Ajouter trois volumes de colonne de PBS contenant 20 millimolaires d’imidazole pour le lavage et recueillir la fraction de lavage. Éluer à gradient avec trois volumes de colonne de PBS contenant des concentrations faibles à élevées d’imidazole éluer deux fois pour chaque concentration. Pour déterminer la concentration en protéines par la méthode BCA, diluez en série la solution de protéine BSA standard de deux à 0,0625 milligramme par millilitre, diluez 10 fois le spycatcher OMV purifié et l’étiquette espion RBD.
Ensuite, mélangez les solutions de travail BCA A et B dans un rapport de 50 pour un. Ajouter la solution de protéines diluées et mélanger avec la solution de travail BCA. Incuber à 37 degrés pendant 30 minutes.

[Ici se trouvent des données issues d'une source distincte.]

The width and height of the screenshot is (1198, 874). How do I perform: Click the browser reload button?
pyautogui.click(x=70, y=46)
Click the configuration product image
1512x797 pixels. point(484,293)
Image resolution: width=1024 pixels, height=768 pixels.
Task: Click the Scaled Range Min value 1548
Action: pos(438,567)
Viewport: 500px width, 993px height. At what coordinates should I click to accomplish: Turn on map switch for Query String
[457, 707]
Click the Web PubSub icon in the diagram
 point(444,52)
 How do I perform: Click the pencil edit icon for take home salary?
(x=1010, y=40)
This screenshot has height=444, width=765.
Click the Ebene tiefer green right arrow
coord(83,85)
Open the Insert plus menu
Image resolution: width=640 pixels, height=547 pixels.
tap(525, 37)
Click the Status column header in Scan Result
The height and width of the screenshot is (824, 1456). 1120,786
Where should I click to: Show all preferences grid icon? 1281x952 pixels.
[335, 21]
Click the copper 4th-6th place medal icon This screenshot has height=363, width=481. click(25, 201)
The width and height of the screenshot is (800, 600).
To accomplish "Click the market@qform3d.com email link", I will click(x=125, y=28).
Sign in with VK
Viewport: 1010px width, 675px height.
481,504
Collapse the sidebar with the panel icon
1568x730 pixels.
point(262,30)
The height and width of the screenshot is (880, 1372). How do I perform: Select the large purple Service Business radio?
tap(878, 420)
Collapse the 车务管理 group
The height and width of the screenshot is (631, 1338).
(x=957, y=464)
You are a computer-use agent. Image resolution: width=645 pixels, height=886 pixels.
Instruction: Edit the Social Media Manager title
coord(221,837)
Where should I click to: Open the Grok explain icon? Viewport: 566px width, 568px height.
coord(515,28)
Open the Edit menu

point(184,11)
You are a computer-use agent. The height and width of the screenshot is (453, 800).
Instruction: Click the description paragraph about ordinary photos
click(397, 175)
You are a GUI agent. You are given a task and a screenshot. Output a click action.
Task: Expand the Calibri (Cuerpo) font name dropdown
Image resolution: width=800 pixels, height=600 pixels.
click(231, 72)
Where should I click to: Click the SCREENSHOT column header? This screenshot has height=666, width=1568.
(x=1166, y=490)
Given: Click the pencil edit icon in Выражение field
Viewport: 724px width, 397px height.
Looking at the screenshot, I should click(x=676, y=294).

Mesurez l’absorbance à 562 nanomètres de chaque puits et calculez la concentration en protéines à partir de la courbe standard. Pour effectuer la bioconjugaison d’OMV spycatcher et RBD spy tag, mélangez OMV spycatcher et RBD spytag et PBS à un ratio de 40 pour un. Tourner verticalement pour mélanger le mélange pendant la nuit à 15 rotations par minute à quatre degrés Celsius.
Effectuer la purification d’OMV RBD à l’aide d’une solution PBS en utilisant une procédure similaire à la purification OMV spycatcher. Le schéma de conception du plasma montre que le gène spycatcher est connecté au gène cly A via un linker flexible tandis que le spytag se connecte aux cinq terminaux premiers du gène RBD avec un gène hys tag pour la purification et la vérification. Après l’ultracentrifugation, presque tout le spytag RBD n’ayant pas réagi est resté dans le surnageant.
La deuxième ultracentrifugation n’a pas fourni d’autre avantage significatif par rapport à la première fois. Le diamètre hydrodynamique moyen z de l’OMV spycatcher était de 133 nanomètres alors qu’il était de 152,6 nanomètres pour OMV-RBD. Ces différences peuvent être dues au fait que le RBD augmente la taille des particules OMV après un affichage intensif.
Les résultats de la TEM concordent avec la distribution granulométrique obtenue à partir des résultats de la DLS. La rotation pour mélanger le mélange est très importante. L’efficacité de la réaction peut être beaucoup plus faible sans rotation.